====== GIVEN PASSAGE

Events and attractions
Each summer, since 1959 to 2000, the city celebrated the Benidorm International Song Festival, a song contest where international or Spanish celebrities such as Julio Iglesias, Raphael or the Dúo Dinámico became famous. Loosely based on the song festival, RTVE signed, in 2021, a four-year contract with the city of Benidorm to hold the preselection to determine the Spanish entry for the Eurovision Song Contest, naming the event Benidorm Fest.

Since 2010, in July, Benidorm celebrates an indie music festival, with national and international music groups, called "Benidorm Low Festival". In 2019, a counterpart of Primavera Sound, Primavera Weekender, premiered at Magic Robin Hood Camp.

In 2011, Benidorm hosted the start of the Vuelta a España, one of cycling's three grand tours.

Benidorm is home to annual open water swimming competition of Oceanman series.

Benidorm boasts three family-oriented theme parks: Terra Mítica is inland from the city, at the foot of the mountain, and Aqualandia and Mundomar are located on the outskirts of the city on the Levante side. Benidorm offers activities for all ages. With all the family attractions available, Benidorm has been described as one of the most family-oriented holiday destinations in Spain and Europe. In addition to large shopping and commercial areas. An episode of the hit British sitcom Only Fools and Horses was set in Benidorm. The episode was called "It Never Rains...".

============

# [STATED EXERCISE]
Summarize the passage on Benidorm's events and attractions in two sentences. The data that follows is not needed for the task.

====== EXCERPTED RECORDS

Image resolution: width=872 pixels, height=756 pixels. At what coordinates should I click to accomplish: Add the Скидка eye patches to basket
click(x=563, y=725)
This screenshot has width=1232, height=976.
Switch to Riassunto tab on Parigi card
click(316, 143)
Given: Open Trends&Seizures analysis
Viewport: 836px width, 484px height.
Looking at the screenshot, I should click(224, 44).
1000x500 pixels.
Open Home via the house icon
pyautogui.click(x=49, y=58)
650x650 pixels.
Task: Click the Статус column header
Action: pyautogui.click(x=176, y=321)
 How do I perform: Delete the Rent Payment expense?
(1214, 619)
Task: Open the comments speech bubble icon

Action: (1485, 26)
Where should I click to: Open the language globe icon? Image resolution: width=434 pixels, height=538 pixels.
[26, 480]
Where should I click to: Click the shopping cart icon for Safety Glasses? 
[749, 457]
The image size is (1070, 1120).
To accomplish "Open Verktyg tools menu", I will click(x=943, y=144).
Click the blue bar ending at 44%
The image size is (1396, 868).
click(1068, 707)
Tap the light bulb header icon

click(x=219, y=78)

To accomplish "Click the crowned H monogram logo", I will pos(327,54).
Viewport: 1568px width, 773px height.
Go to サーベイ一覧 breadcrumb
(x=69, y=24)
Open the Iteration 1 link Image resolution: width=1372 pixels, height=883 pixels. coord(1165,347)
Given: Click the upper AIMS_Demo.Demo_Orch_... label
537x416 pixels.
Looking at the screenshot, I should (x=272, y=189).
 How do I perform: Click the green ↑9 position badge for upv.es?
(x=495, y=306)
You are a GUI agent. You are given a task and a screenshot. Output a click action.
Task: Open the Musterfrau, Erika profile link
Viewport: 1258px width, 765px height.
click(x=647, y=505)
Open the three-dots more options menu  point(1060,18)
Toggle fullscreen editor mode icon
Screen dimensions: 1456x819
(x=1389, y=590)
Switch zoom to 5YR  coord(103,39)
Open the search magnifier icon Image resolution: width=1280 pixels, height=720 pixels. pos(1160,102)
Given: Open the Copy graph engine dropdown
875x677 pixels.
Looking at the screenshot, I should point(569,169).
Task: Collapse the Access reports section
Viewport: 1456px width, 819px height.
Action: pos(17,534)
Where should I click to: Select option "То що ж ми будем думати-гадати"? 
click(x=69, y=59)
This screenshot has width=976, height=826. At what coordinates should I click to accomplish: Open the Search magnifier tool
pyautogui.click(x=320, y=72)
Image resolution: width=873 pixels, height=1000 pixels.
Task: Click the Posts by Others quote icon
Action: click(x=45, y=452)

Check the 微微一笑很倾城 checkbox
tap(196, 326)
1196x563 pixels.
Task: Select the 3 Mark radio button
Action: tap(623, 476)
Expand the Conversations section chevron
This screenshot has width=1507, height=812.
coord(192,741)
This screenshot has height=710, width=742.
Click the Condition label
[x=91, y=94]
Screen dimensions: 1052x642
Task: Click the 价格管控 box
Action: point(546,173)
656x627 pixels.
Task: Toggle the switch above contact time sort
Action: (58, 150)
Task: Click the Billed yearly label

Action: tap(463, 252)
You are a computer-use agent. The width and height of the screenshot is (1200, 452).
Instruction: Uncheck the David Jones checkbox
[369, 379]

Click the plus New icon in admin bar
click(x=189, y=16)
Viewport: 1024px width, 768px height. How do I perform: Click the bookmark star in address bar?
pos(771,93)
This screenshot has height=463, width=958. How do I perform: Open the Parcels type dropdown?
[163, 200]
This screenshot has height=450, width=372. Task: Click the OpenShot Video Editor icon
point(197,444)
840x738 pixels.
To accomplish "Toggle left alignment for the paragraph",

============

# [IN RESPONSE]
From 1959 to 2000, Benidorm held the Benidorm International Song Festival, and in 2021 RTVE contracted with the city to host Benidorm Fest, the preselection for Spain's Eurovision entry. The city also hosts the Benidorm Low Festival and an Oceanman open water swimming competition, hosted the start of the 2011 Vuelta a España, and has three family-oriented theme parks: Terra Mítica, Aqualandia and Mundomar.